(This devlog is truncated, boring etc., read the full one in #h-channel)
Okay, this is going to be a long one, as I didn’t have flavourtown linked before now, and was making notes in slack but here we go!
I created a menu system first, but this was a cinch, so I won’t go into detail.
First, I had to figure out how to make requests to a website. I’d never done anything like that, so I heavily referred to Dotnetperls here (and have still throughout). It wasn’t too hard in the end(0). I then learnt about the try block, which can be used to catch exceptions(1).
The next day, I focused on learning xpath; I needed to learn how to traverse them to get titles of content from RSS feeds, which I managed to do after a little while.

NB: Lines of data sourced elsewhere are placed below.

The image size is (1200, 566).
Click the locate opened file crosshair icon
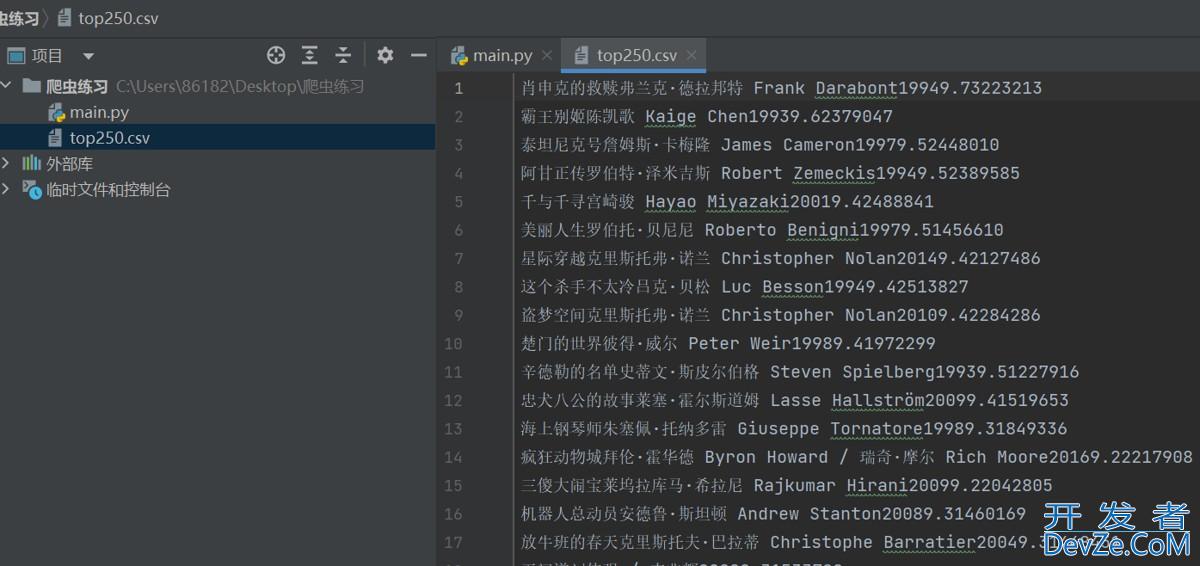pos(276,55)
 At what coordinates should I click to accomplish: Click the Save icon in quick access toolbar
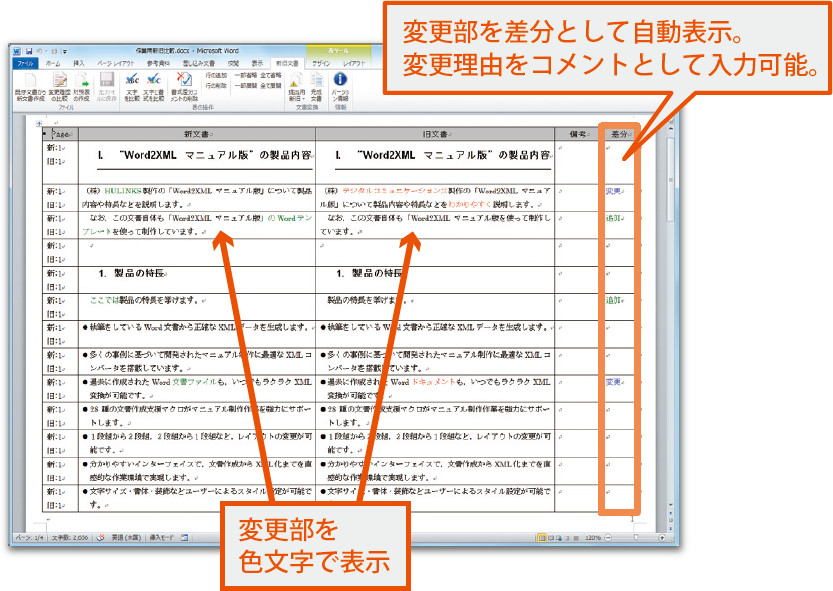30,50
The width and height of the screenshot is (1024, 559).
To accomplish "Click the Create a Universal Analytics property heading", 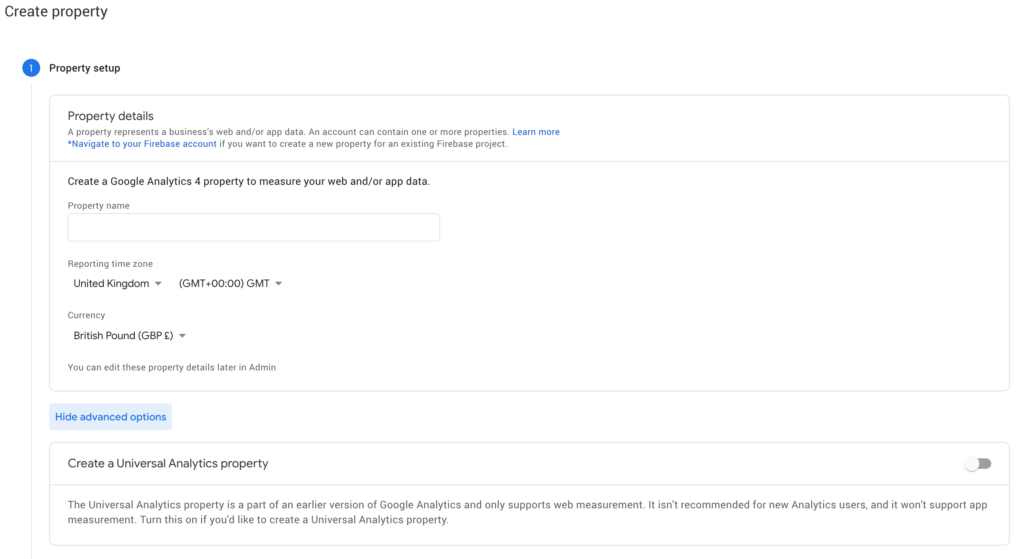I will tap(168, 464).
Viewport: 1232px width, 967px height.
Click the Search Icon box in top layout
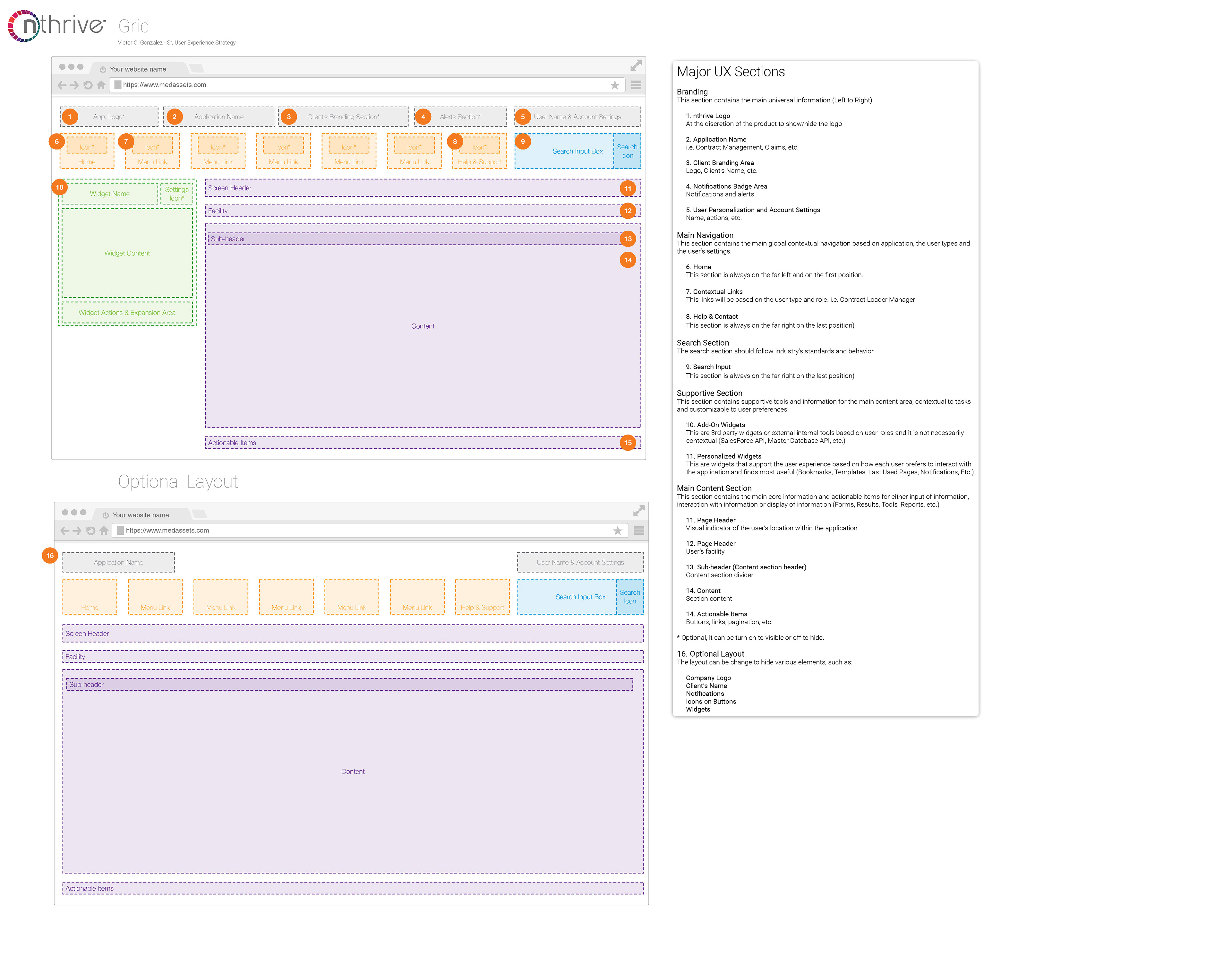coord(627,151)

My next challenge was how to parse article contents. RSS feeds don’t generally include an article.
I found a library for this: Smartreader. Now all I had to do was chop it(3)(4) down.
- Cycle through all characters in the string
- If it comes across <…
- If it comes across p…
- If it comes across >
- record characters until it hits in sequence, then save to an array and array.resize by the length of the array + 1 to make room for the next paragraph.
From there, I had a list of edge cases to finish the parser.
To fix my whitespace problem(7), I used the try block to try to get the length of the current paragraph when converted to a string, and if an error throws, then it would set the variable that dictates whether the current paragraph is written to false.
In(7) you can see information we don’t want, like how long ago the article was posted, the author etc. To filter this, I decided to check whether there are additional tags immediately after p specifically, by just detecting whether the next character was <. This also fixed my problem with captions appearing as text.